Washington’s longtime suspicion and mistrust of Pakistan and questions about its commitment to fighting Islamic extremists have vanished, and the Obama administration has agreed to fast-track Islamabad’s pending requests for military equipment, Pakistani Foreign Minister Shah Mehmood Qureshi said Wednesday.

In meetings with administration officials and members of Congress from both parties, Mr. Qureshi said he found a “completely different” attitude toward his country compared to what he had encountered before — much less criticism and more appreciation.

“I was at the Senate. I was at the House. It’s a 180-degree difference,” he told reporters after hours of meetings with Secretary of State Hillary Rodham Clinton and other U.S. officials. “There were no more question marks, there was no suspicion, there was no ‘do more.’ There was appreciation for what we had already done.”

For years, the U.S. government has been suspicious of Pakistan’s motives in seeking a closer relationship with Washington, with some officials saying it is more interested in building up its military capabilities to counter its neighbor India than to fight terrorism.

During the George W. Bush administration, which made Pakistan a major non-NATO ally, the country received more than $10 billion in security assistance, and lawmakers raised questions about how those funds were spent under former President Pervez Musharraf.

Despite several assassination attempts on Mr. Musharraf, the Pakistani government did not wage the kind of direct military campaign against Taliban and al Qaeda fighters to satisfy the United States until last year, after both President Obama and Mr. Musharraf’s successor, Asif Ali Zardari, took office.

“Our resolute fight against militancy is evoking a stiff backlash manifested in repeated attacks and suicide bombings targeting our valiant security personnel and innocent civilians,” Mr. Qureshi said.

Mrs. Clinton and Mr. Qureshi chaired the first ministerial-level session of the U.S.-Pakistan “strategic dialogue,” during which officials from various parts of both governments are discussing a series of bilateral issues over two days.

“We’ve agreed to fast-track our requests, that have been pending for months and years, on the transfer of military equipment to Pakistan,” the minister said.

The secretary hailed a “new day” in ties with Pakistan and praised Islamabad’s latest actions.

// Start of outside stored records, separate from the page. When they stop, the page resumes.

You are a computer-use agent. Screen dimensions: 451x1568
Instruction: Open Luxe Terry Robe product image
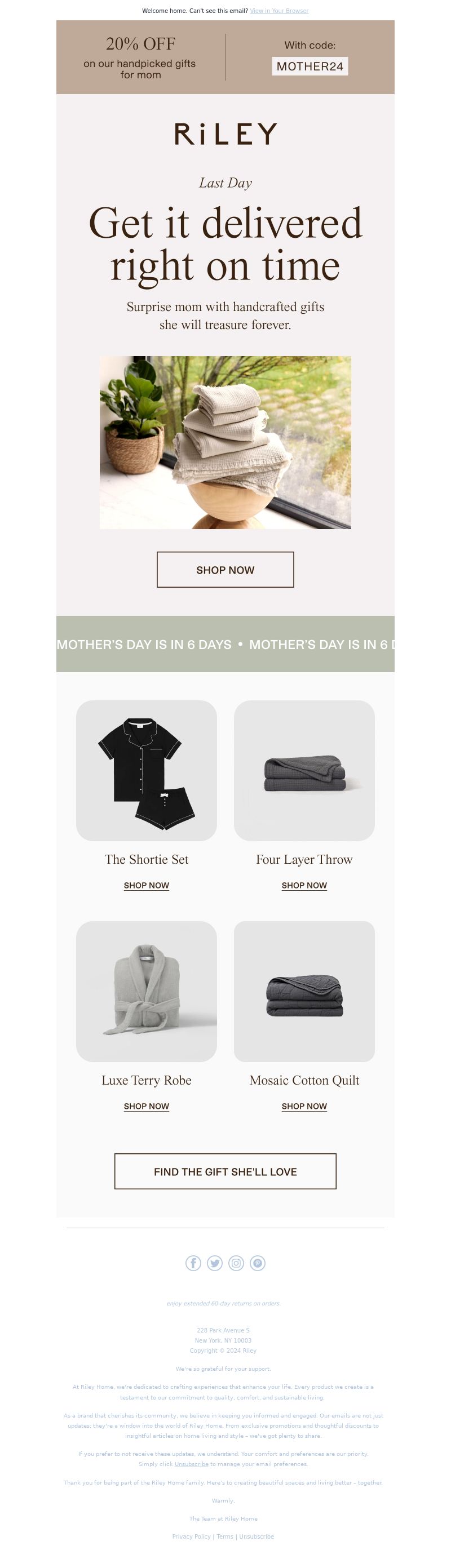pyautogui.click(x=146, y=992)
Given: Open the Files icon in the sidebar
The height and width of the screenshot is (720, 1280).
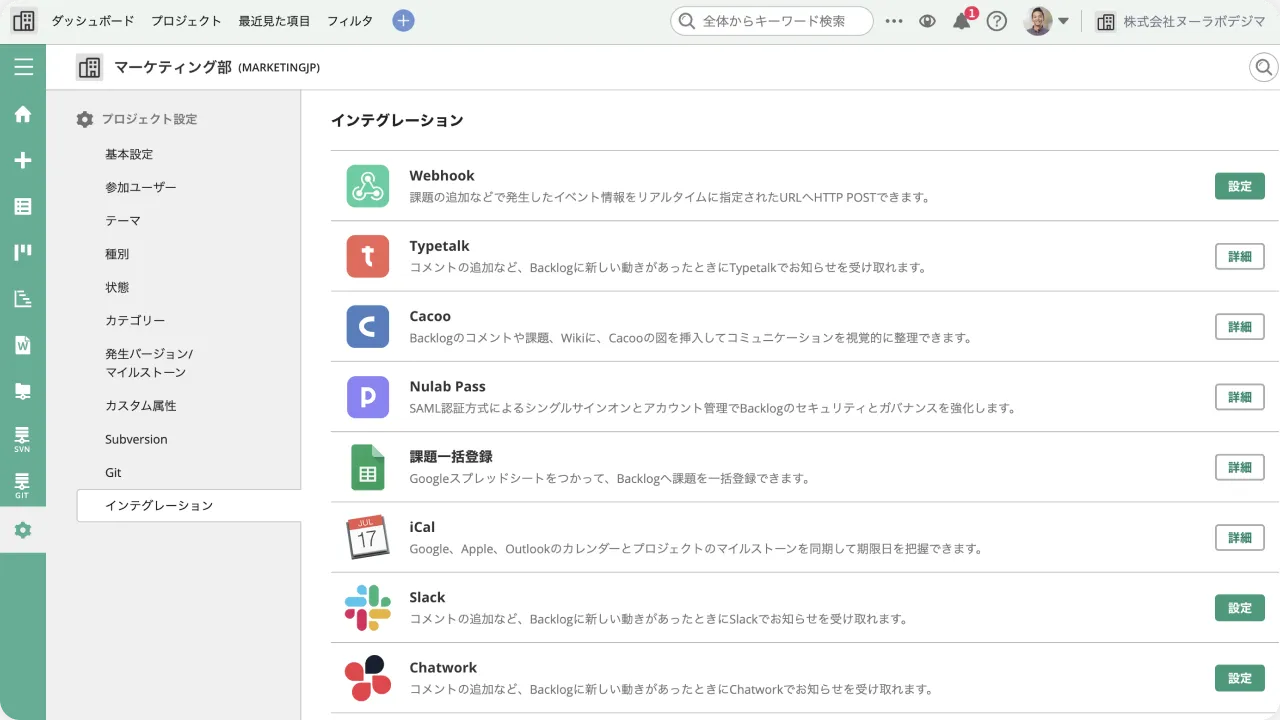Looking at the screenshot, I should (23, 390).
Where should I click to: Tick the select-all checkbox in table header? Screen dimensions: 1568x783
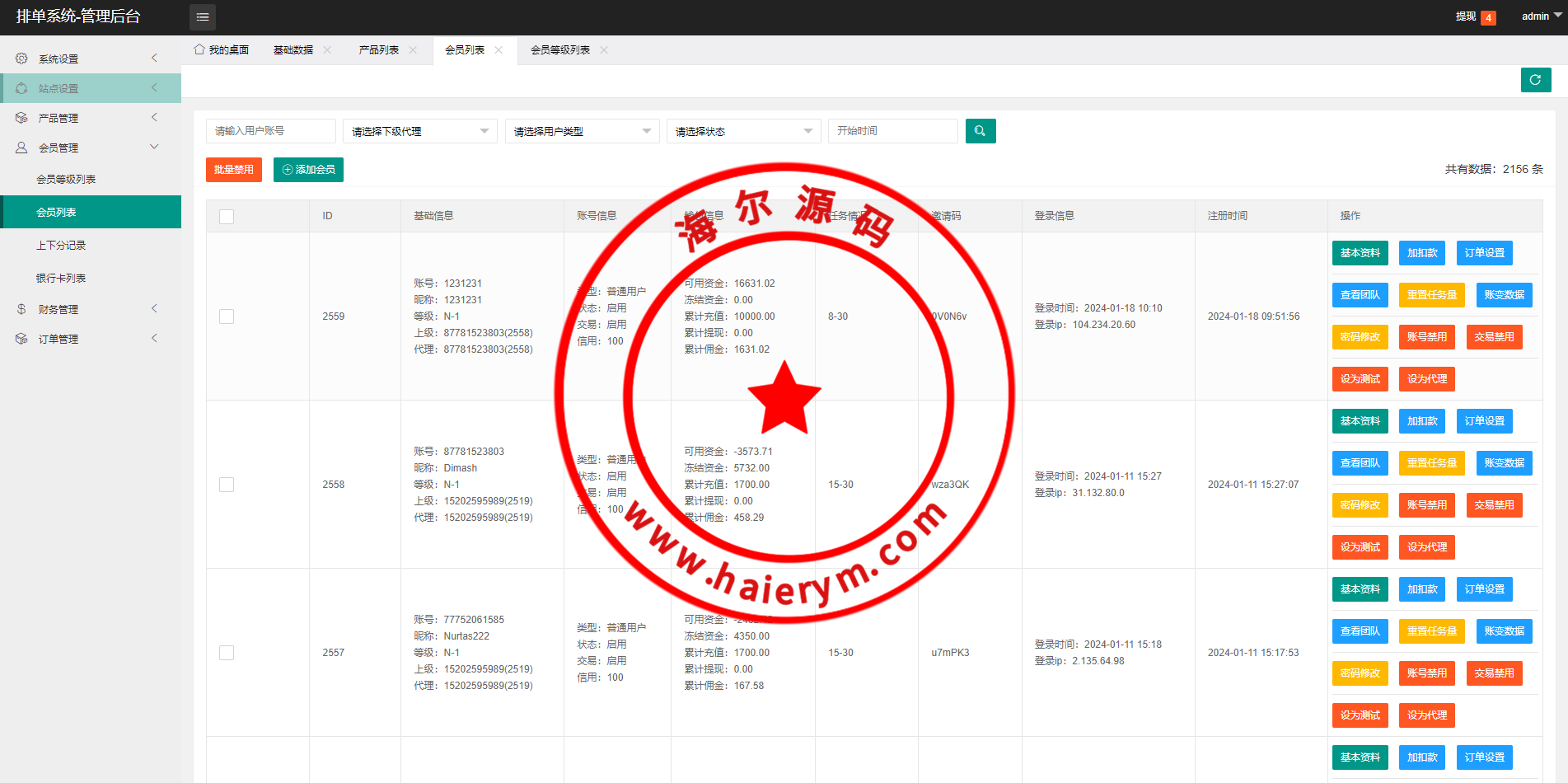227,216
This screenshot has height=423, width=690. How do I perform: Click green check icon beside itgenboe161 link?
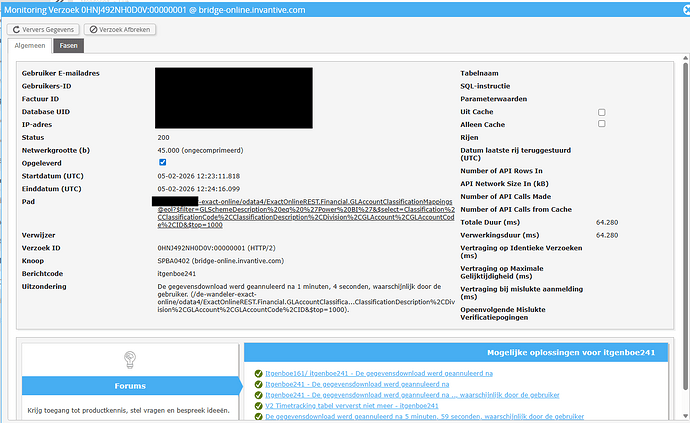click(258, 373)
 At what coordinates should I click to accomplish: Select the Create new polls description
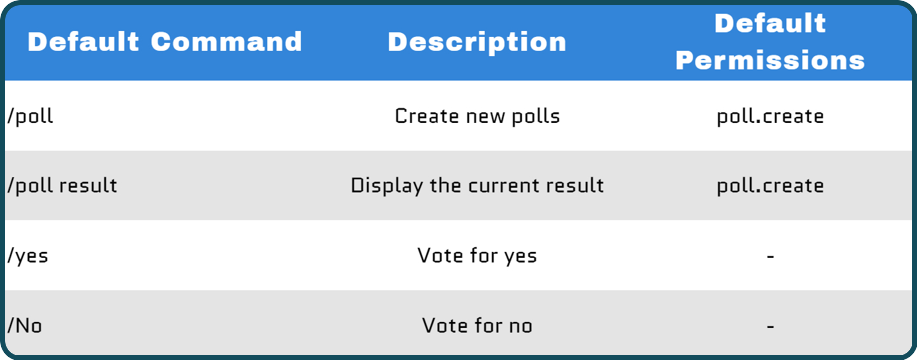click(477, 116)
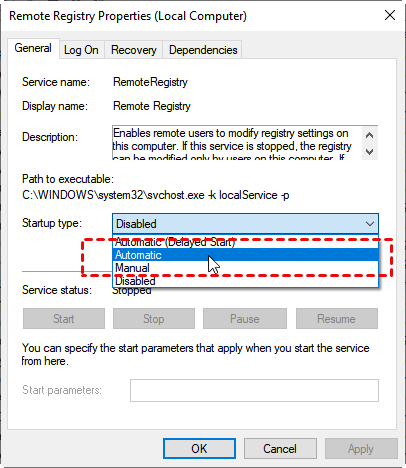
Task: Click the OK button
Action: pyautogui.click(x=199, y=449)
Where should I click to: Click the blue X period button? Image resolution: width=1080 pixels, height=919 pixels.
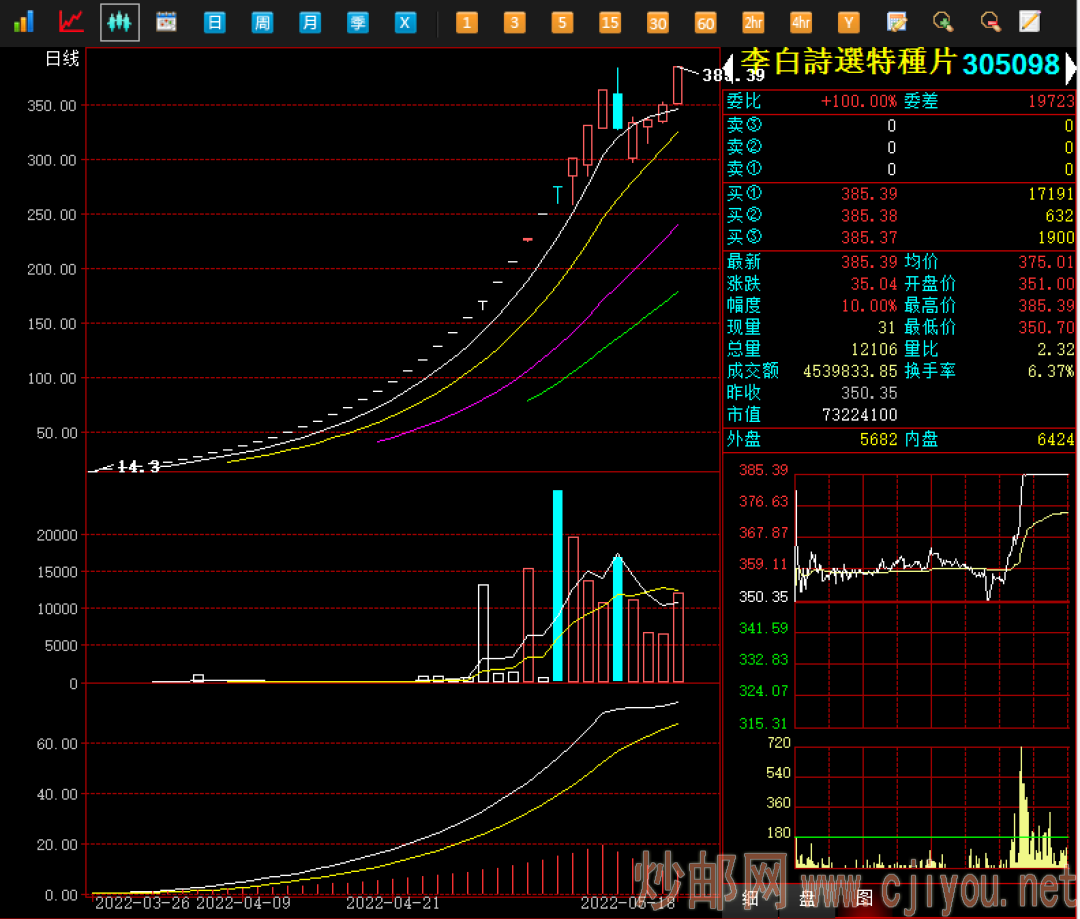pos(405,22)
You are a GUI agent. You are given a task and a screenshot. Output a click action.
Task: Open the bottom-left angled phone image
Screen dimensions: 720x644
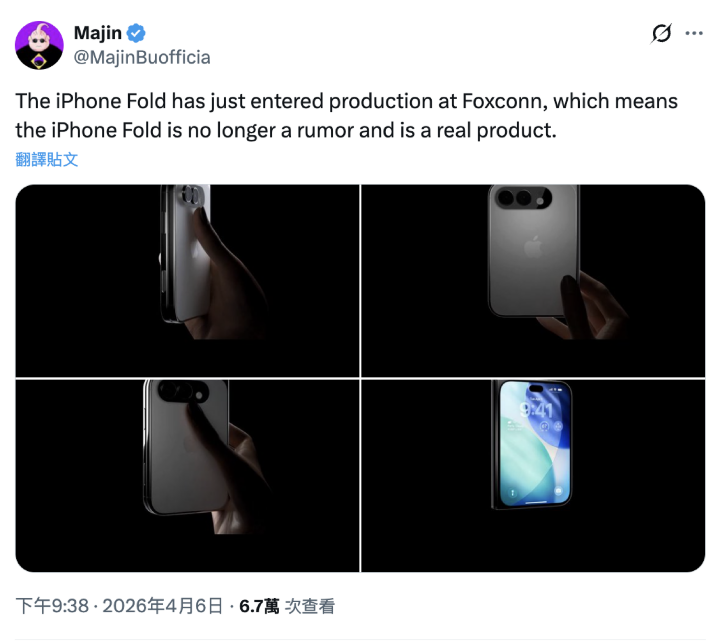187,475
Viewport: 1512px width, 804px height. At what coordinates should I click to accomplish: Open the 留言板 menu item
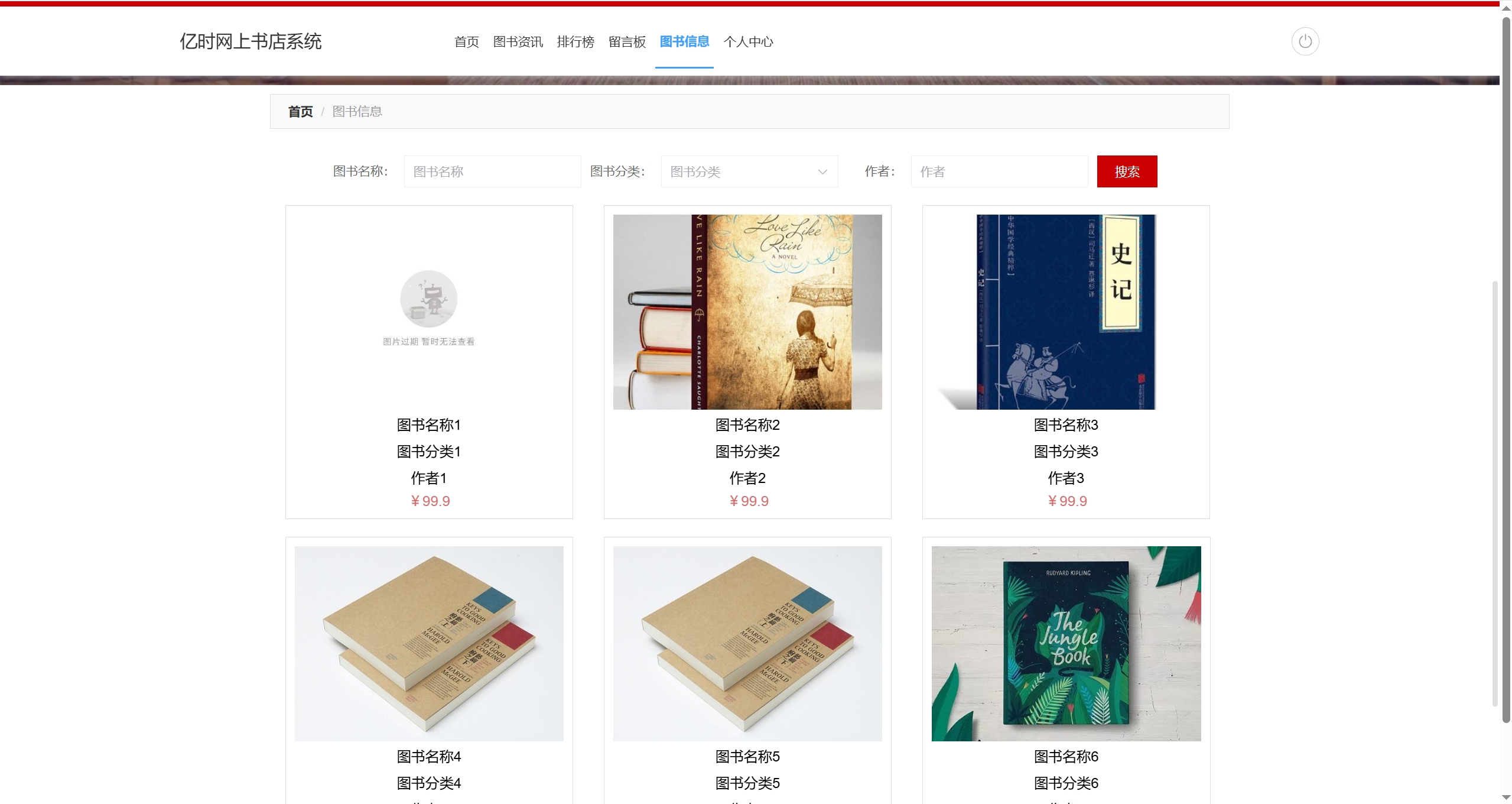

She did not dispute Mr. Qureshi’s comments on the new U.S. attitude toward his country.

“The Pakistani authorities have recently arrested key leaders of the Taliban,” Mrs. Clinton said. “The Pakistani army continues to fight the extremists, and the democratically elected government of Pakistan and the Pakistani people have shown extraordinary strength in their determination to rebuild their communities and rid their country of those who seek to destroy it.”

However, some analysts said the arrests of high-profile Taliban leadership are just tactical moves and do not amount to a strategic change in Pakistan’s counterterrorism strategy.

Ashley J. Tellis, senior associate in the South Asia program at the Carnegie Endowment for International Peace, said Pakistan’s goal is to assume a leading role in negotiating and reconciling with the Afghan Taliban to ensure a friendlier neighbor after the United States withdraws from Afghanistan.

“The recent seizures of a few Taliban leaders by Pakistan isn’t much of a turning point in Islamabad’s traditional strategy after all,” he said in a paper released Wednesday.

Meanwhile, a legal expert told Congress that CIA officers could face prosecution for war crimes in foreign courts because of Washington’s refusal to offer a legal rationale for using unmanned drones to kill suspected militants in Pakistan.

“Prominent voices in the international legal community” are increasingly critical of the U.S. refusal to address the issue, said Kenneth Anderson, a law professor at American University, during a House hearing. Lawyers at the State Department and other agencies are concerned that the administration has “not settled on what the rationales are” for the drone strikes, he added.